Bartholomeus (1974)
BARTHOLOMEUS, Bonnie. “Effects of Task Requirements on Ear Superiority for Sung Speech.” Cortex 10/3 (1974): 215-223.
Opens with a review of the pre-existing literature regarding laterality effects in audition during dichotic listening experiments. Notes that none of the previous studies had sufficiently tested whether these effects were entirely due to stimulus variables (i.e. acoustic features) or possibly influenced or determined by task requirements. Bartholomeus presents the view that speech processing involves two stages: auditory and phonetic, citing earlier work by Shankweiler and Pisoni (1972). She proposes two alternate hypotheses: (1) the presence of phonetically-encoded acoustic input is sufficient to cause right-ear (left hemisphere) effects; (2) task requirements will influence these laterality effects, such that only a phonetic discrimination task will cause right-ear superiority. In the current experiment, a dichotic listening paradigm was used. Three task conditions were set, each presented on a different day, but with the same subjects and the same stimuli in all cases. In this way, it was possible to directly test the question of task-influenced changes in laterality. The stimuli consisted of
pairs of melodies sung to different sequences of letters by different singers. (217)
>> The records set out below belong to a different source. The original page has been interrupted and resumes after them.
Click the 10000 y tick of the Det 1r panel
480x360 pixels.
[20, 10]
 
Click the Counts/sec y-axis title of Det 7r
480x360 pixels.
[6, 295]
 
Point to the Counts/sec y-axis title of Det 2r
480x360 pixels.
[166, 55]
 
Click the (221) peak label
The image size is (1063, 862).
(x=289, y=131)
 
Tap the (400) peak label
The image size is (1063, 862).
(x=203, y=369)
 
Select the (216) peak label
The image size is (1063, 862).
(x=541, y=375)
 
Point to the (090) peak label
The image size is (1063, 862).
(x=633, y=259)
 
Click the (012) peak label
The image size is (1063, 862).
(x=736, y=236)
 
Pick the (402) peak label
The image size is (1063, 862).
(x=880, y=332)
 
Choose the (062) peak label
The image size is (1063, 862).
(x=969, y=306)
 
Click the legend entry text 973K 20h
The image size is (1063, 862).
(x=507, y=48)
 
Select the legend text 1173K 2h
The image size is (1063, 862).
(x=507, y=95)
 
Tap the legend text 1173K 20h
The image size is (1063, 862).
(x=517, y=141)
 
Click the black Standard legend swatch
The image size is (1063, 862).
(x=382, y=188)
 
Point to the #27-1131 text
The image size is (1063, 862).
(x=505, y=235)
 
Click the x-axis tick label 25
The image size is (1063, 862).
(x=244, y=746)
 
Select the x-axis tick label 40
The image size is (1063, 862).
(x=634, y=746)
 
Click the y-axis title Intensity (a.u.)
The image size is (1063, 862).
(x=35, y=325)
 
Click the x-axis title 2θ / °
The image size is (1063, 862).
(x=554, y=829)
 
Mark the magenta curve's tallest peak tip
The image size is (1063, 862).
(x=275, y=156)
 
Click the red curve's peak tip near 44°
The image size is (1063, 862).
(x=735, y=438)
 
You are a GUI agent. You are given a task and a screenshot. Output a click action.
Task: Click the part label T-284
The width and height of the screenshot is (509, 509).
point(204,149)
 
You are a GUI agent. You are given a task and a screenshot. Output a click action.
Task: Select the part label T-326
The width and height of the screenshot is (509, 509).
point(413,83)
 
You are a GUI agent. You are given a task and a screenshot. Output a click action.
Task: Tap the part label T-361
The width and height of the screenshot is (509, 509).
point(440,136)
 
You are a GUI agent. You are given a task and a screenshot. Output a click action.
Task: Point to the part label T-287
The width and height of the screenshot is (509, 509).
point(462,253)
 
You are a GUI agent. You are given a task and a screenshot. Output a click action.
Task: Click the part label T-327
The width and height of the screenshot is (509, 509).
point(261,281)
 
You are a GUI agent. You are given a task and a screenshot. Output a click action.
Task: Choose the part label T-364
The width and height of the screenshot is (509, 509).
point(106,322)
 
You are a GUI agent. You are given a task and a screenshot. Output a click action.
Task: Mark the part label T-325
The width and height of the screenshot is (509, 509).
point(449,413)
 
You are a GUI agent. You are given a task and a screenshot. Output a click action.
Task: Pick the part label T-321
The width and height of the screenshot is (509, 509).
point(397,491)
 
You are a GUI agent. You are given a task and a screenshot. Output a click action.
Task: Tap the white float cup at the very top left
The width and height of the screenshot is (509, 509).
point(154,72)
The three tasks, performed on different days, required identification of singer, letter, or melody. The results were somewhat equivocal (in part because laterality effects were mostly nonsignificant), but weakly supported the second hypothesis that task influenced, in that
a trend towards right-ear superiority in perception of encoded acoustical information was observed only on the task which clearly demanded accurate phoneme recognition (letter sequence task). (221)
This study succeeds more in pointing up flaws in earlier experimental designs, and suggesting areas for future research, than in establishing a superior methodological paradigm.